*Problem statement:* Rewrite the data below, substituting "symbol" for "icon" wherever it occurs and changing nothing else. Omit the pictures from your answer.

*Given data:*
<<<<
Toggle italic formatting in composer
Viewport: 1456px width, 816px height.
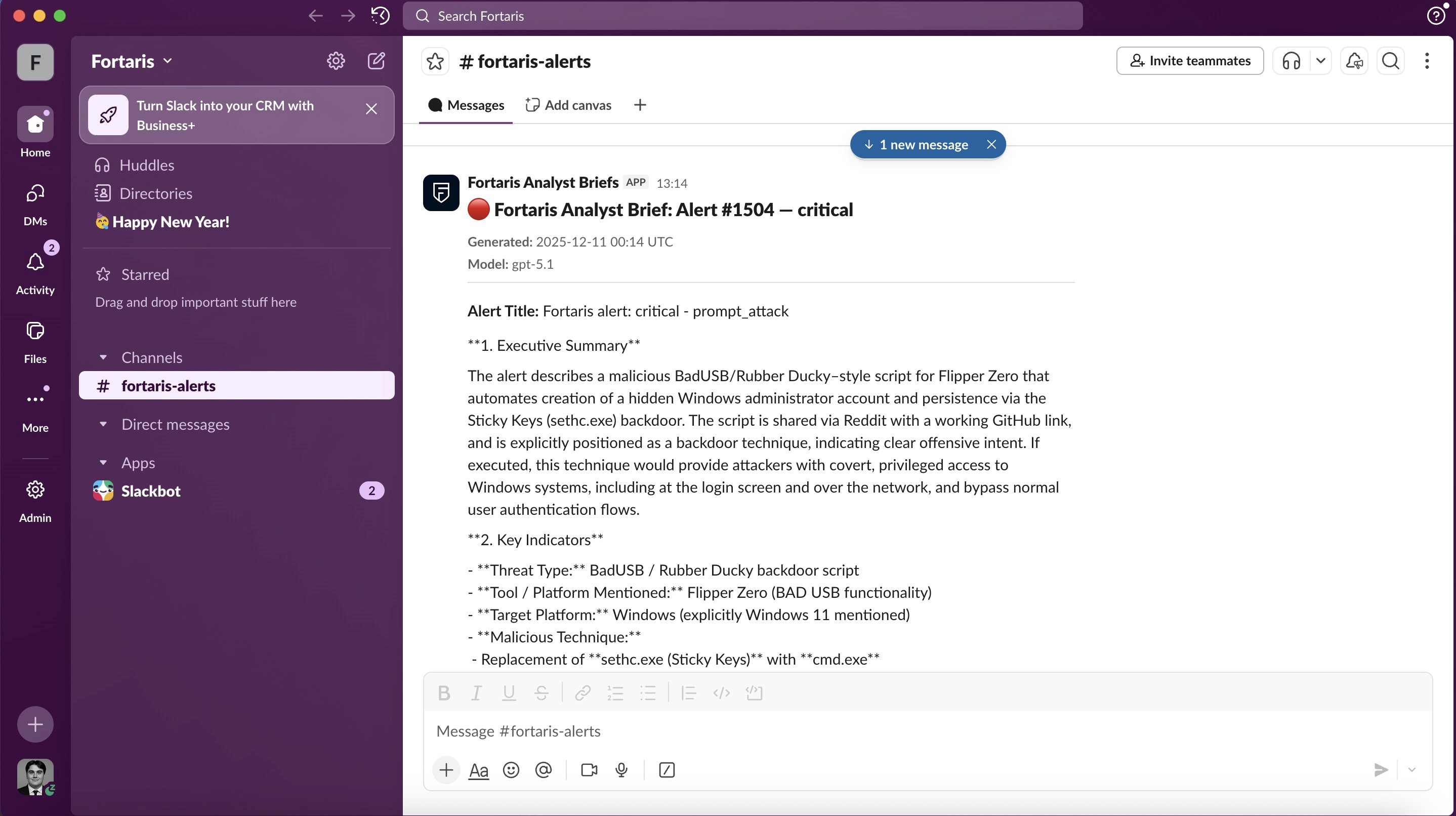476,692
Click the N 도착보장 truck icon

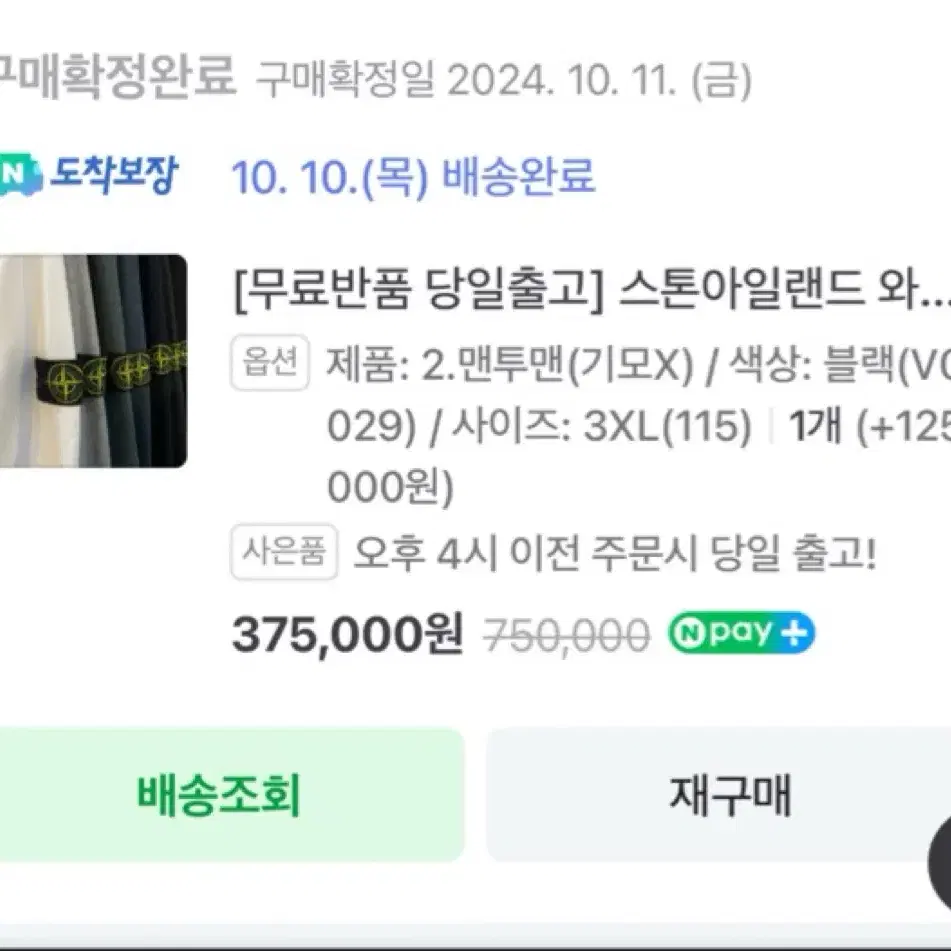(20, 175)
>>>>
*Exercise response:*
Toggle italic formatting in composer
Viewport: 1456px width, 816px height.
476,692
Click the N 도착보장 truck symbol

(20, 175)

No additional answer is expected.